_What you have to do_
Return exactly these lines and no others: the one containing "Where should I" and all that follow it to the end of the listing below.

-- Records provided follows --

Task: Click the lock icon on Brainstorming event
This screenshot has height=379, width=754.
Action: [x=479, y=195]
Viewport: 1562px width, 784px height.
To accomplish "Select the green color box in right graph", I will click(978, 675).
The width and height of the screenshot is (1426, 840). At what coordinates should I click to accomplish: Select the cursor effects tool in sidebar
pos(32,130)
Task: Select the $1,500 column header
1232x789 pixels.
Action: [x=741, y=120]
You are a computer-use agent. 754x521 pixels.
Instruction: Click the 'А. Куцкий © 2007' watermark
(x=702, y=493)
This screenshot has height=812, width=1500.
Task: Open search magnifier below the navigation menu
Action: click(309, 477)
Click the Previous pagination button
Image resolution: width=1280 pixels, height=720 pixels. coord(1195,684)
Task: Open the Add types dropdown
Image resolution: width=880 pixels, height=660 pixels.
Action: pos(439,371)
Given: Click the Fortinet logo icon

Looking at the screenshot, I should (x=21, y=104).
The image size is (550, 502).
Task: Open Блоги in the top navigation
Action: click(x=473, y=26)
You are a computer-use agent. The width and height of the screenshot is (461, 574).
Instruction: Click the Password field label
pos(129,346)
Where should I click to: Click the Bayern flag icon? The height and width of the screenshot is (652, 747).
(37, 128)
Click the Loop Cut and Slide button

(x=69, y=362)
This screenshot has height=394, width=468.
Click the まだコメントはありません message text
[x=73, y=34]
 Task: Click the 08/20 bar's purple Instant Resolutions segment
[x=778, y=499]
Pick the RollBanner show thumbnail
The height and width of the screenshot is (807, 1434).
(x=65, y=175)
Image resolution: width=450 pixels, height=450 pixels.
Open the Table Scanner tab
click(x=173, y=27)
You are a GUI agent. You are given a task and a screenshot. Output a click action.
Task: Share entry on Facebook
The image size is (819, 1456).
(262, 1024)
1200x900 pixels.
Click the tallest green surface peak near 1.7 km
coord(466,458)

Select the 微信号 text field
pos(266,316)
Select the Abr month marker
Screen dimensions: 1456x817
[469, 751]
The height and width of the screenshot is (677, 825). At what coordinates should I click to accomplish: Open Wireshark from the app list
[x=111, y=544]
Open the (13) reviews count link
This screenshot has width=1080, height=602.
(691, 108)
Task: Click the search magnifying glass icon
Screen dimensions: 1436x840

-- Records provided concluded --

_Answer space_
Where should I click to: Click the Bayern flag icon? The height and width of the screenshot is (652, 747).
(37, 128)
Click the Loop Cut and Slide button

(x=69, y=362)
This screenshot has height=394, width=468.
Click the まだコメントはありません message text
[x=73, y=34]
 Task: Click the 08/20 bar's purple Instant Resolutions segment
[x=778, y=499]
Pick the RollBanner show thumbnail
The height and width of the screenshot is (807, 1434).
(x=65, y=175)
Image resolution: width=450 pixels, height=450 pixels.
Open the Table Scanner tab
click(x=173, y=27)
You are a GUI agent. You are given a task and a screenshot. Output a click action.
Task: Share entry on Facebook
The image size is (819, 1456).
(262, 1024)
1200x900 pixels.
Click the tallest green surface peak near 1.7 km
coord(466,458)

Select the 微信号 text field
pos(266,316)
Select the Abr month marker
Screen dimensions: 1456x817
[469, 751]
The height and width of the screenshot is (677, 825). At what coordinates should I click to accomplish: Open Wireshark from the app list
[x=111, y=544]
Open the (13) reviews count link
This screenshot has width=1080, height=602.
(691, 108)
Task: Click the search magnifying glass icon
Screen dimensions: 1436x840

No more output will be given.